What you have to do: Within the listing below, please copy exactly the lines between the line holding "Task: Click the Войти login button" and the line holding "Screen dimensions: 648x365", inclusive.

Given records:
....

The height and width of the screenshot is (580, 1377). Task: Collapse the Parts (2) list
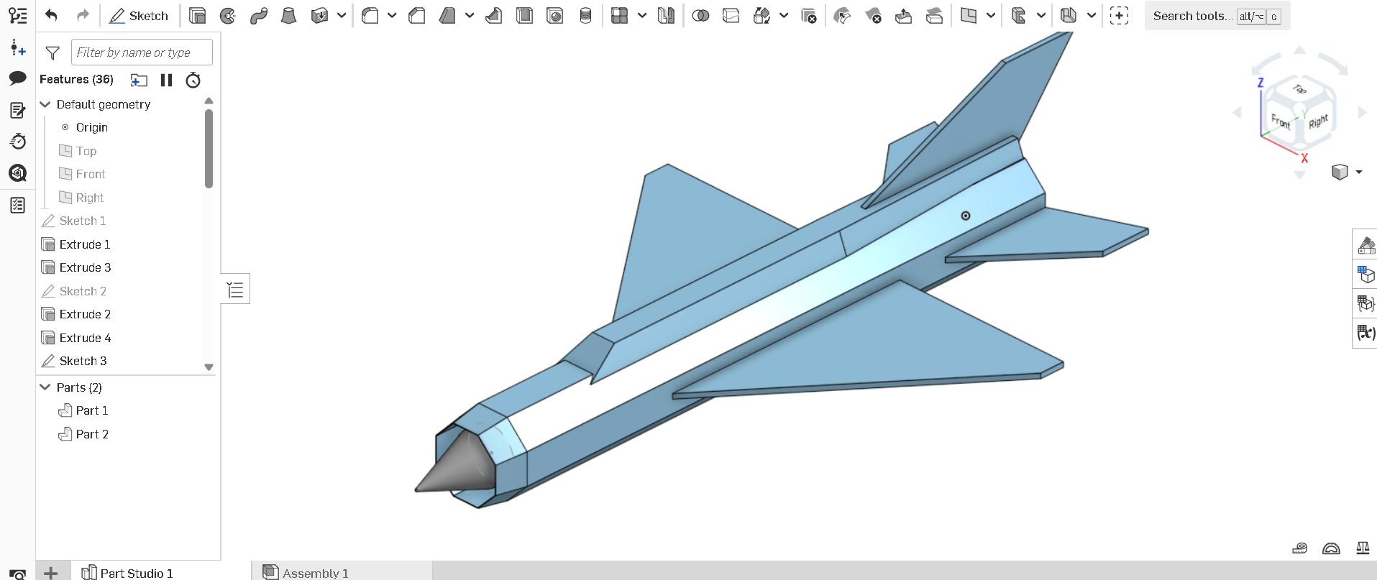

....

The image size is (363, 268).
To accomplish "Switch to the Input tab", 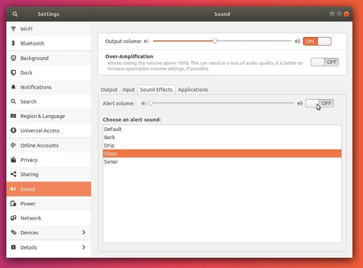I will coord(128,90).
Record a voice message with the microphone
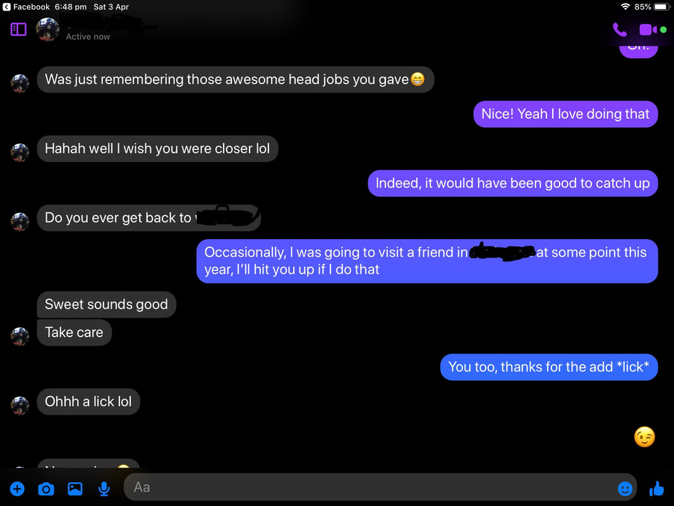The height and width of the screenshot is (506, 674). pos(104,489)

....

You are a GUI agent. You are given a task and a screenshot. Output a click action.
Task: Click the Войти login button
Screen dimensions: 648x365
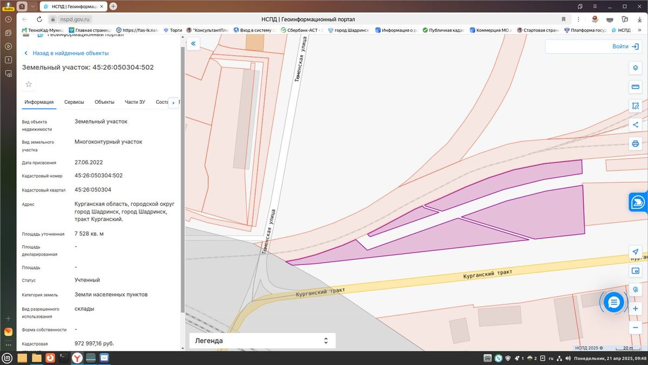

....

Task response:
Task: Click the Войти login button
Screen dimensions: 648x365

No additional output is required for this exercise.